Has anyone ever said this to you? I’ve heard this phrase tossed out with a scowl by professing “righteous” people, judging others engaging in questionable content. To be blunt, this is an unbiblical saying that should be excised from Christian thought. You won’t find it in the Bible. This phrase deals with the idea that a computer can do only what it is programmed to do; it’s only as good as the data it receives and the instructions it is given. If there is a logical error in software, or if incorrect data is entered, the result will probably be a wrong answer or a system crash.
So… are you a computer? A program that does everything it’s told? Do you have no power of discernment, no defense, no pushback, no filter? Without realizing it, people who say this regarding Christians are actually denigrating God.

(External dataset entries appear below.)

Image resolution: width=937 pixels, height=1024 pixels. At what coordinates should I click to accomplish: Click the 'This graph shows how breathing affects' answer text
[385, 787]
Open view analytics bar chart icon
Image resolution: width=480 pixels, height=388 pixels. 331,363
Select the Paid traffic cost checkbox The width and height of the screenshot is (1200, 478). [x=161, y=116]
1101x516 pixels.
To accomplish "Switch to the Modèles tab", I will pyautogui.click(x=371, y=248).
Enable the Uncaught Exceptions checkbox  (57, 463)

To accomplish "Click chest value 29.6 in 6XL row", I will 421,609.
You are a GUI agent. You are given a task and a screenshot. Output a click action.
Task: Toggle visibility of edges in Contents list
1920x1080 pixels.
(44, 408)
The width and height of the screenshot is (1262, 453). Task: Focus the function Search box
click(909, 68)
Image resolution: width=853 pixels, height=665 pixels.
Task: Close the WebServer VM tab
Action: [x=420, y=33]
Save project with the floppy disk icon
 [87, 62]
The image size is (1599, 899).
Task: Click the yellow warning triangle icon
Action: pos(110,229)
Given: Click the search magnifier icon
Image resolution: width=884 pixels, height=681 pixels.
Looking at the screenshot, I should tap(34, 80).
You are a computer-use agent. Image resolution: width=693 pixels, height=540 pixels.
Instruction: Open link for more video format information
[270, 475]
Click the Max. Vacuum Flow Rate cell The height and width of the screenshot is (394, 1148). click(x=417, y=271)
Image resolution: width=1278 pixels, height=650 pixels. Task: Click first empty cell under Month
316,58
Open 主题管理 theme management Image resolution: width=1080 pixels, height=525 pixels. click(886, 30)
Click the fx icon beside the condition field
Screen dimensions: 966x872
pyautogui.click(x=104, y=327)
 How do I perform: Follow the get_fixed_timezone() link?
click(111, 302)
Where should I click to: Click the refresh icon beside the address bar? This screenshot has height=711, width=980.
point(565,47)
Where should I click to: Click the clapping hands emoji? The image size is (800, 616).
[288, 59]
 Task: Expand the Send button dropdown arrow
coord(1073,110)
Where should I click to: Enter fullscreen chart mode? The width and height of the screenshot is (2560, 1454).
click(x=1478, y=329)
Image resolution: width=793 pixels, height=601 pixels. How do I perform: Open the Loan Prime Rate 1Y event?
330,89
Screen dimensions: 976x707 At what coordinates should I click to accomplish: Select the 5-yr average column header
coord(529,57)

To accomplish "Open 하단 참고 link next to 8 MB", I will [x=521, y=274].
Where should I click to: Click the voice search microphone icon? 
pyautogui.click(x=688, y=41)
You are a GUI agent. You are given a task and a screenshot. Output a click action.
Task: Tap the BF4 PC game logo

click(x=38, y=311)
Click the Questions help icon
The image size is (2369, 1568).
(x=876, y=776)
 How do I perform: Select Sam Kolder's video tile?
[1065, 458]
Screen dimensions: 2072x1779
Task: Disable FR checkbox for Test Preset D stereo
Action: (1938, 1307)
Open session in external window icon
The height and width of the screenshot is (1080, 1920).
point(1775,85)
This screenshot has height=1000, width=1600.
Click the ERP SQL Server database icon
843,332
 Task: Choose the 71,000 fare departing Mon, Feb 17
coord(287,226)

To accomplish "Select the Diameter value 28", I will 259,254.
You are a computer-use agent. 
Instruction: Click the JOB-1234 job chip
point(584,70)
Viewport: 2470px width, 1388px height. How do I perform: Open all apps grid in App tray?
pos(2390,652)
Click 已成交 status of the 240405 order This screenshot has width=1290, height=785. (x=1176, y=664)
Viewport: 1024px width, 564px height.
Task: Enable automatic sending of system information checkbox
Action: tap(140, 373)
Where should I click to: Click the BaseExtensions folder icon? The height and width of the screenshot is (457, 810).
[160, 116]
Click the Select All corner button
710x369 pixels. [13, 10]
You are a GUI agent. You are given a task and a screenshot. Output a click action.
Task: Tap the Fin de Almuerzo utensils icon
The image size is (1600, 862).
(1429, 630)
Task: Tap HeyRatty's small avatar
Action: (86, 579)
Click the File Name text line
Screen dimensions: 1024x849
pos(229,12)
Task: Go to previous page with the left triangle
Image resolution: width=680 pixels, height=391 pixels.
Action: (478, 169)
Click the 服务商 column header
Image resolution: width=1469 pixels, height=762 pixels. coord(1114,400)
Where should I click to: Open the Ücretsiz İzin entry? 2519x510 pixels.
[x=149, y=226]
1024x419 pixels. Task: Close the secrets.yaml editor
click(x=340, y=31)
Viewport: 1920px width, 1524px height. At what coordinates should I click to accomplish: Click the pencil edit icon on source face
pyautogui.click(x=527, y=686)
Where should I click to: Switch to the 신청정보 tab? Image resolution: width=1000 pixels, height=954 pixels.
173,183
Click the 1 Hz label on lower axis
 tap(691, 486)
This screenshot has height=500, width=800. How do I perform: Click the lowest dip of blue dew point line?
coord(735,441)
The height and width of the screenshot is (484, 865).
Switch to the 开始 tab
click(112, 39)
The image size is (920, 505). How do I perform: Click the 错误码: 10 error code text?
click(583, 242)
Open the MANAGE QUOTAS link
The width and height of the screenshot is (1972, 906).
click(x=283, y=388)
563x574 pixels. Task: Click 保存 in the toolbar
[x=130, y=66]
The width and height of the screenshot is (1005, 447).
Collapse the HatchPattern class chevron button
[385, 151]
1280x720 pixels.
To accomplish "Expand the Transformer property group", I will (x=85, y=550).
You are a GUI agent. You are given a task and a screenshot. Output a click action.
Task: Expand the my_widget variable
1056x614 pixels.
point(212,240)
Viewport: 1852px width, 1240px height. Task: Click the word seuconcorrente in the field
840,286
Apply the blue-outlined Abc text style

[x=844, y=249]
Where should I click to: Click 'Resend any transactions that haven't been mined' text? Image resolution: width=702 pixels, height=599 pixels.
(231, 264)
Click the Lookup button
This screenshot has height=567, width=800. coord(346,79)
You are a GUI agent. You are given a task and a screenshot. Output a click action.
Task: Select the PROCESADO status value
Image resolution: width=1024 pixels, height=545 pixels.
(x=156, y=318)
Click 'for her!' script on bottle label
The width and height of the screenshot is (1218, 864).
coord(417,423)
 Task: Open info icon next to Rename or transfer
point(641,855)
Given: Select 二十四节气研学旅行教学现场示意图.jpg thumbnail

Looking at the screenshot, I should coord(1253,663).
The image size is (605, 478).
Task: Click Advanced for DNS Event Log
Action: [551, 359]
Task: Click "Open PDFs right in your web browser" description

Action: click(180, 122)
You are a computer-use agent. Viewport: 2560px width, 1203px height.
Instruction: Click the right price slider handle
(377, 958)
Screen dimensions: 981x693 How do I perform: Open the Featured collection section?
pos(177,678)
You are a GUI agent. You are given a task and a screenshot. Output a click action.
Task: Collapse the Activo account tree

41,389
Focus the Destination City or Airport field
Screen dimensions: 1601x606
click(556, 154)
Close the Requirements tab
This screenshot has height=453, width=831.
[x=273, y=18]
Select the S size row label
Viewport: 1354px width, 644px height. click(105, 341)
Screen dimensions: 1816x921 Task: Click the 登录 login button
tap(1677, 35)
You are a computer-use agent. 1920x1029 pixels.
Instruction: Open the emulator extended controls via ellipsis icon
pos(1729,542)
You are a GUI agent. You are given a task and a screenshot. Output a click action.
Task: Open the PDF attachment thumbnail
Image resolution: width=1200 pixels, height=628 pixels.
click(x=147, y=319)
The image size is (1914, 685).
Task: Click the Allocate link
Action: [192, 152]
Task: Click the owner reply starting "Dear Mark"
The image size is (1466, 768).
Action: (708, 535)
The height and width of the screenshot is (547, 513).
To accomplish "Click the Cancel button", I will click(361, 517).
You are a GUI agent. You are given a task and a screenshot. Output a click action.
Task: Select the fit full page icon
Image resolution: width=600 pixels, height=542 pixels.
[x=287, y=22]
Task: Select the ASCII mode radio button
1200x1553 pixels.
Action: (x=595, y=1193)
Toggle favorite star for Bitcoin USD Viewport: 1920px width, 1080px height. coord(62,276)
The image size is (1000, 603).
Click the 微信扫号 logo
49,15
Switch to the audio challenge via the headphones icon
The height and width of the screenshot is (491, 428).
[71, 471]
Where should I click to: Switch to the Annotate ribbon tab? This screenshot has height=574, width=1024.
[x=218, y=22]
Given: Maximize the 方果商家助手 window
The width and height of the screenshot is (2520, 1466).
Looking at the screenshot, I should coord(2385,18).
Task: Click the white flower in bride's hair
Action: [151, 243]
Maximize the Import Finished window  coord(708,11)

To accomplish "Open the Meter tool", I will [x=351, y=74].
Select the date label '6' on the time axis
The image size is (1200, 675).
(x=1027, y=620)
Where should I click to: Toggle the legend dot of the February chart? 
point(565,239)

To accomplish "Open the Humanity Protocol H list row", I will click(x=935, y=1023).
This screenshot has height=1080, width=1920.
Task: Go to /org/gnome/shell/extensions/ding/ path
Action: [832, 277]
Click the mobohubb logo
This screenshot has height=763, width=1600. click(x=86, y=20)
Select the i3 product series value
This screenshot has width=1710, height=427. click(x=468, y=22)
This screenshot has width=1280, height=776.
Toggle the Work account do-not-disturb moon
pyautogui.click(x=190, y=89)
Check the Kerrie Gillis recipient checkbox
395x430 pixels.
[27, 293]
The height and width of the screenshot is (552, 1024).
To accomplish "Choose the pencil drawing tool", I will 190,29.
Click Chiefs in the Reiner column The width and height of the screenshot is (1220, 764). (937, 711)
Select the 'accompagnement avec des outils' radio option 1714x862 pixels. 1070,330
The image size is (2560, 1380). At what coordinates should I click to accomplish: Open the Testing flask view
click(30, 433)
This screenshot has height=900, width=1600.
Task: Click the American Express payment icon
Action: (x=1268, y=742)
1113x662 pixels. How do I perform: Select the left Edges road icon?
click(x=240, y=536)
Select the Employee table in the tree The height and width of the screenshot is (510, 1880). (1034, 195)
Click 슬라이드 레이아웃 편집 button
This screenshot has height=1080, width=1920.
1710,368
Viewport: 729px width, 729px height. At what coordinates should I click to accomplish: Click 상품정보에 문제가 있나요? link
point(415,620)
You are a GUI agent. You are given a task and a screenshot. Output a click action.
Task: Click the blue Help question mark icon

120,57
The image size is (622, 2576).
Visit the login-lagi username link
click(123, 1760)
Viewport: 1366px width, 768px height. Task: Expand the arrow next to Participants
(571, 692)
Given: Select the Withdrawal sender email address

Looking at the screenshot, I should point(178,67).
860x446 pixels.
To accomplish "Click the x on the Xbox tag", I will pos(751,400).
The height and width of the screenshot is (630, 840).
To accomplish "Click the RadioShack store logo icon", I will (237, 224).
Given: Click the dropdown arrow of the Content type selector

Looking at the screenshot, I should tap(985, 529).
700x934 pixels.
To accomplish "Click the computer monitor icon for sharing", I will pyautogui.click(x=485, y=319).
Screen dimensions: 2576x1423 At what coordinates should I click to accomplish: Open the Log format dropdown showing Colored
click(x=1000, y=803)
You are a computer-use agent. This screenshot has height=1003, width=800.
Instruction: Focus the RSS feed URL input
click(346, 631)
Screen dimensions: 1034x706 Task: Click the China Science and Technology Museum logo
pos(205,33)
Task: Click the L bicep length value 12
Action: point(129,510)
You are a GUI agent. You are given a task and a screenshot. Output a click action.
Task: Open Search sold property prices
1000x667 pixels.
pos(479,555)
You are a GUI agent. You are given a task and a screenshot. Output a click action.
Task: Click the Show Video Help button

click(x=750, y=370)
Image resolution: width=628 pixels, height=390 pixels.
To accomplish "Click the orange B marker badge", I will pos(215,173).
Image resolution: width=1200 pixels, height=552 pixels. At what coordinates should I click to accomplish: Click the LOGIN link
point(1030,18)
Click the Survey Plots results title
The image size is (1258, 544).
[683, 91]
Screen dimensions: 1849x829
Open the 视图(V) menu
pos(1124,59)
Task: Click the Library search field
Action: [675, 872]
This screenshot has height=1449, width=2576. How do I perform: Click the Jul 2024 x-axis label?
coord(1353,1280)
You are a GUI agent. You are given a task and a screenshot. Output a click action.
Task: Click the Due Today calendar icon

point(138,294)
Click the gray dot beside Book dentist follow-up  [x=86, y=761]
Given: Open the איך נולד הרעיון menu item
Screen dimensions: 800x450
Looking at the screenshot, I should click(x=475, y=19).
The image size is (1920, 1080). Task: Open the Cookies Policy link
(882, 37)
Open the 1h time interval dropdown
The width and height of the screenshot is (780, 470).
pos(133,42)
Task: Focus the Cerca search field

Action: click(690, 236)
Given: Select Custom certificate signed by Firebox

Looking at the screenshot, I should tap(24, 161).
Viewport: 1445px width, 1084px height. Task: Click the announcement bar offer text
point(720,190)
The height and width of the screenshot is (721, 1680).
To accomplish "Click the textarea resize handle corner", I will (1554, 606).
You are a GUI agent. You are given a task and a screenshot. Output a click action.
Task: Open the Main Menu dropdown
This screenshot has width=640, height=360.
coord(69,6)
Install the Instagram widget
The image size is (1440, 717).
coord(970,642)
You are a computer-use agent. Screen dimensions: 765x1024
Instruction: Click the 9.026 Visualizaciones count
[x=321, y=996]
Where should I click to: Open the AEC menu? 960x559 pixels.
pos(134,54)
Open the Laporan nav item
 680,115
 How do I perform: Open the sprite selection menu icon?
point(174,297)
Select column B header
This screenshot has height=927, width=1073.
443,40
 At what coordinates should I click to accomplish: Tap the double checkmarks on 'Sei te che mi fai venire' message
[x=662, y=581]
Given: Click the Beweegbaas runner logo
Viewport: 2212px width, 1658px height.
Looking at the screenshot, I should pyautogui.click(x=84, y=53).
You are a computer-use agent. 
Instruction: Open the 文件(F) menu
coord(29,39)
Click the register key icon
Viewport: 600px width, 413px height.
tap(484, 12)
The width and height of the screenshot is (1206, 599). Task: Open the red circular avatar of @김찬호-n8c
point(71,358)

The reality is that humans are often nowhere near as good as the data we receive, and we malfunction (sin) despite many good instructions we are given. As we saw in Romans chapter one earlier, we all fail to glorify a God we know full well we should glorify. Our external stimulus is not what makes us sinful – it is our hearts. According to Jeremiah 17:9, “the heart is deceitful above all things, and desperately sick; who can understand it?” As Psalm 51 corroborates, it is the sin nature in which we were conceived.
Likewise, it is the power of the Holy Spirit poured into our hearts that enables us to stand against the “flaming arrows of the evil one” (Ephesians 6).The apostle Paul goes on in this passage to say the Christian’s goal is to put on the armor of God and stand firm in battle, not retreat from the battlefield. To say negative input automatically means bad output is tantamount to saying the Holy Spirit has no power in the heart of the Christian, or that God has not given them a new heart of strength and discernment.